Where: Baystate Medical Center, a 650-bed tertiary care center in Springfield, Mass.
The issue: Reducing transfers of inpatients between wards.
Back in 2010, it was common for patients at Baystate Medical Center to be transferred from one inpatient bed to another. “We had a pretty high rate of what we call “lateral” transfers … and there were a number of reasons why this could have occurred,” said Niels K. Rathlev, MD, Chair of Emergency Medicine at Baystate.
“[For] a patient with pneumonia who also is dialysis-dependent because of renal failure, the question then becomes does this patient go to a respiratory floor, or does this patient go to the renal floor?” described Dr. Rathlev. “Neither the hospitalists nor the emergency physicians know all of the institutional idiosyncrasies as to who goes where.”
The physicians also struggled with choosing the appropriate status for a patient—regular admission, intensive care, stepdown, or observation—even though there was a computer tool available to help them. “The emergency physicians honestly did not want to learn Interqual.
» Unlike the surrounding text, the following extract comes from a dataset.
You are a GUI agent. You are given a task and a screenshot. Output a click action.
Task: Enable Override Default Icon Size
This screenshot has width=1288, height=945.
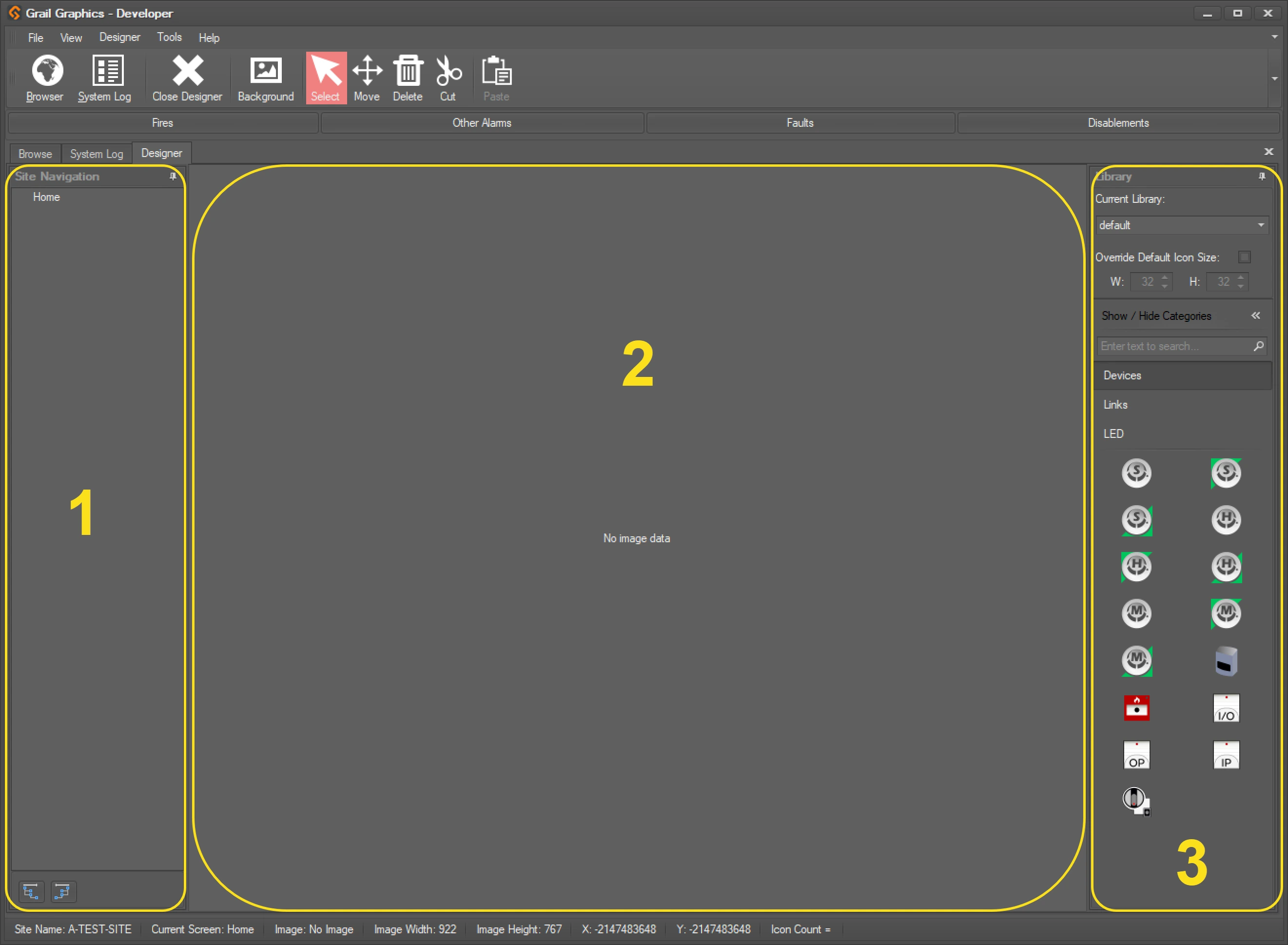point(1244,257)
They wanted to be clinicians. The same was true of the hospitalists,” he said.
The solution developed by Dr. Rathlev and colleagues was to create a new position, the patient placement manager (PPM).
How it works
Patient placement managers are registered nurses who already work for the hospital in administrative capacities. Their work experience gave them expertise in placing patients in the proper bed and status. Under the new system, they shared this expertise with emergency physicians and hospitalists.
“We [involved] the PPMs in a 3-way phone call,” said Dr. Rathlev. Initially, the emergency physician called the PPM whenever (s)he was ready to admit a patient, and then the PPM would get the admitting hospitalist on the phone and call the ED doctor back so the 3 of them could discuss where the patient should go.
After some experimentation, the procedure was revised to have the emergency physician send a simple electronic medical record alert to the PPM and hospitalist, both of whom then reviewed the patient's EMR before calling the emergency physician to discuss. The ED doctors also got cordless portable phones to facilitate the calls enabling them to answer calls without having to find a landline.
The system dramatically reduced unnecessary transfers, according to a comparison of 2 control and intervention periods published in the September 2014 Western Journal of Emergency Medicine. “We found a very high rate of lateral transfers—about 9%—during the control periods, and we were able to drop those by about two-thirds, to about 3%, during the study period,” said Dr. Rathlev.
The refinements with the EMR and portable phones provided additional improvements. “What was surprising in the second pilot, when we made a couple more changes, we also found that for admitted patients, there was a reduction in their length of stay in the emergency department,” he said. “We'd like to think that that's because we involved folks at the initial stages of the admission process and everybody understood exactly where the patients were going and the plan of care was started earlier.”
Figuring out the best way to set up those phone calls wasn't easy. Before the portable phones were acquired, one or more participants in the call were usually left waiting. “We [emergency physicians] would sit around and wait for that phone call to come back, or we would wait for the secretary to page us overhead and say, ‘The hospitalist and the PPM are on the call, they're waiting for you.’ [Then] we might be tied up in a code or doing a procedure,” said Dr. Rathlev.
The phone calls might also help reduce other length-of-stay metrics, because the PPMs provide advice on whether to categorize a patient as observation or admitted. “If they should have been assigned to observation, they should be on protocol [with] hopefully a total length of 24-36 hours, as opposed to several days,” Dr. Rathlev said, noting that some hospital procedures may move faster for patients in observation status.
Words of wisdom
While a PPM is likely not needed in small facilities with few choices regarding where to admit a patient, the system may make sense for other large hospitals, according to Dr. Rathlev. “If the hospitalist service is concerned that a lot of inefficiency is occurring after patients arrive on the floors, because either the status determination is incorrect or the patient went to an incorrect bed, then I do think that this is something that would be very useful,” he said.